GIVEN EXERCISE —
Rewrite the listing below as a numbered list, from its first line up to and including the line with "Action: [671, 1158]". Skip blank lines and leave out the pictures.

***** MATERIAL FOR THIS EXERCISE *****

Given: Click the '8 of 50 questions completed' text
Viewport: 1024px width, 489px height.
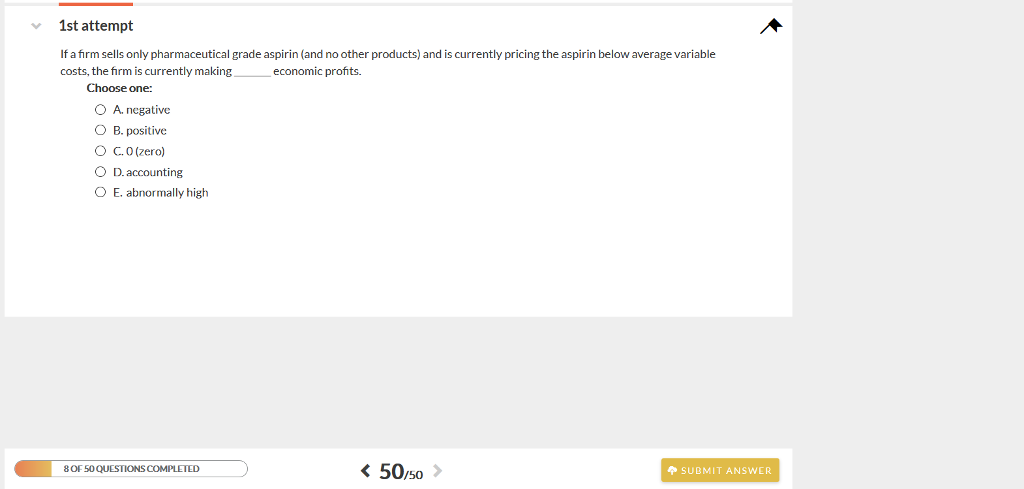Looking at the screenshot, I should [x=131, y=469].
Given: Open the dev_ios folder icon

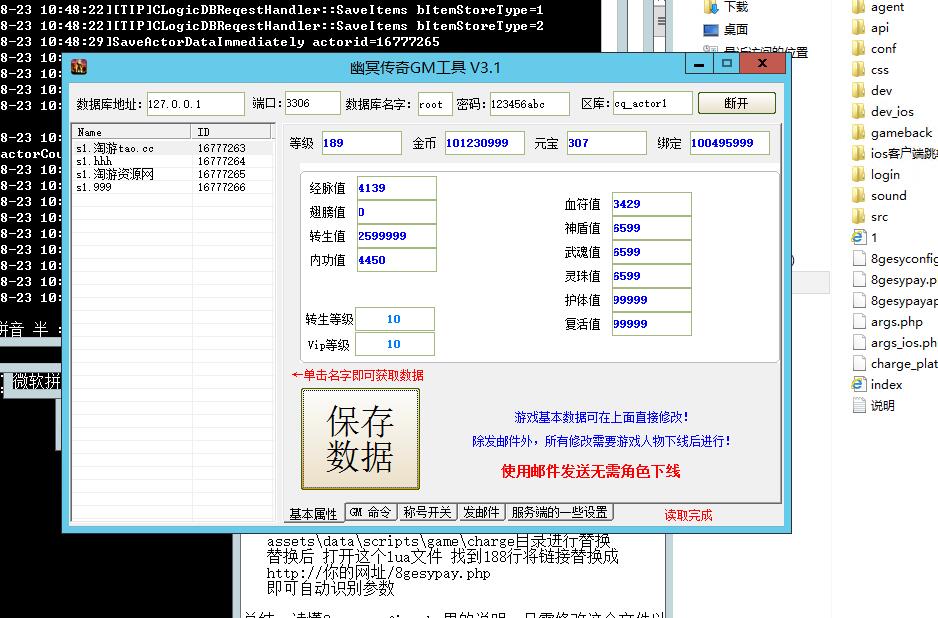Looking at the screenshot, I should pyautogui.click(x=858, y=112).
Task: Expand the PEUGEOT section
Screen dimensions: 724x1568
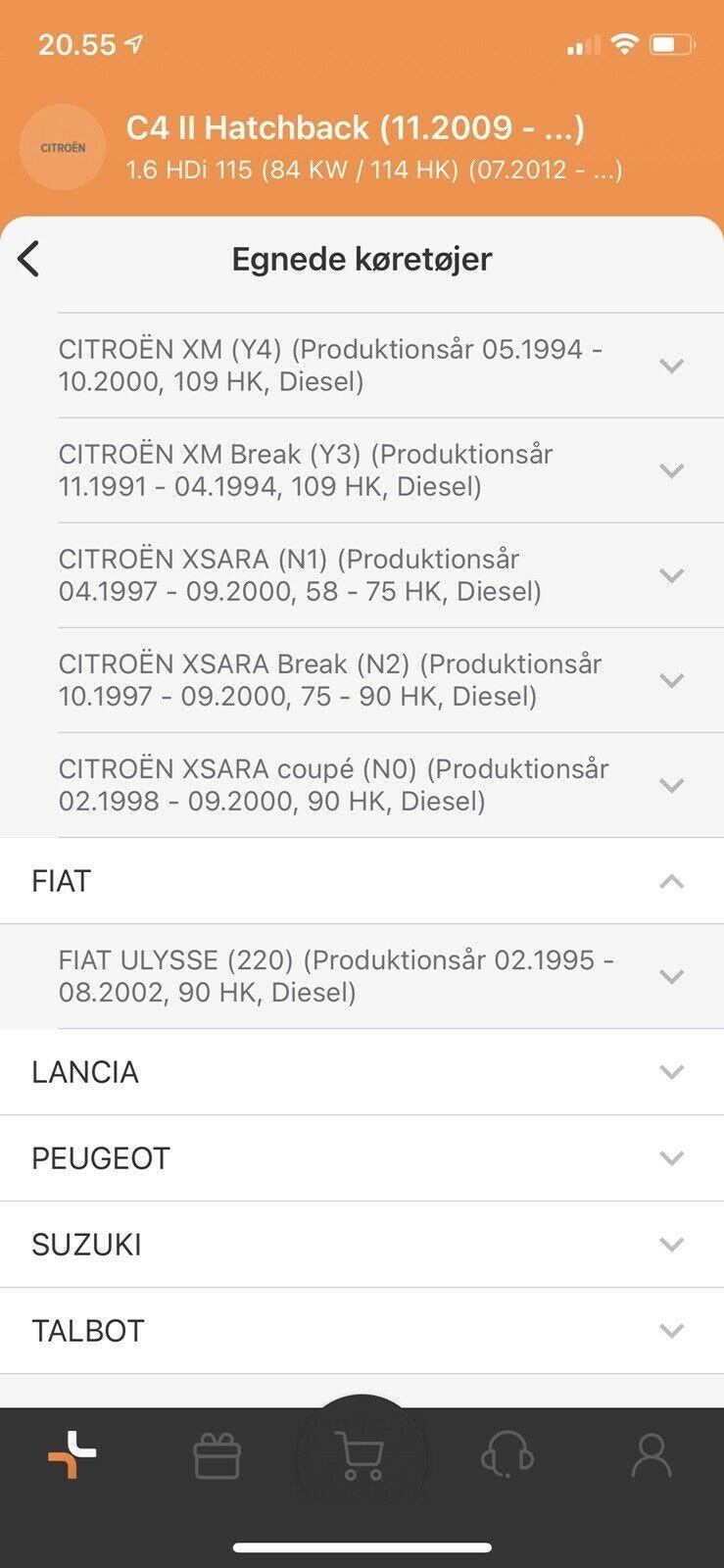Action: [671, 1158]
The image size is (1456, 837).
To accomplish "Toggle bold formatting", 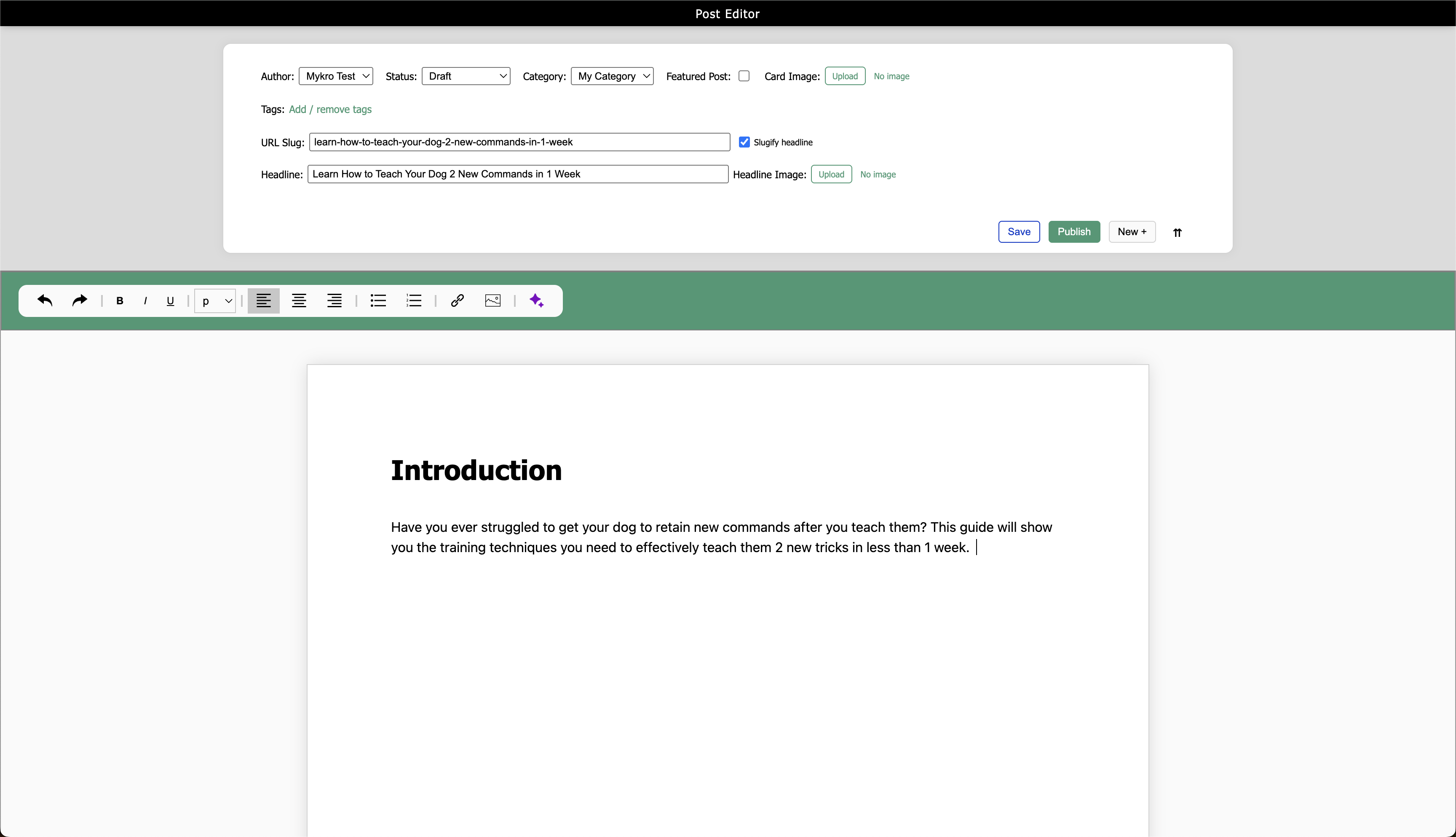I will [x=120, y=300].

*****

EXERCISE OUTPUT —
1. Given: Click the '8 of 50 questions completed' text
2. Viewport: 1024px width, 489px height.
3. Looking at the screenshot, I should [x=131, y=469].
4. Given: Open the dev_ios folder icon
5. Looking at the screenshot, I should pyautogui.click(x=858, y=112).
6. Task: Expand the PEUGEOT section
7. Screen dimensions: 724x1568
8. Action: [671, 1158]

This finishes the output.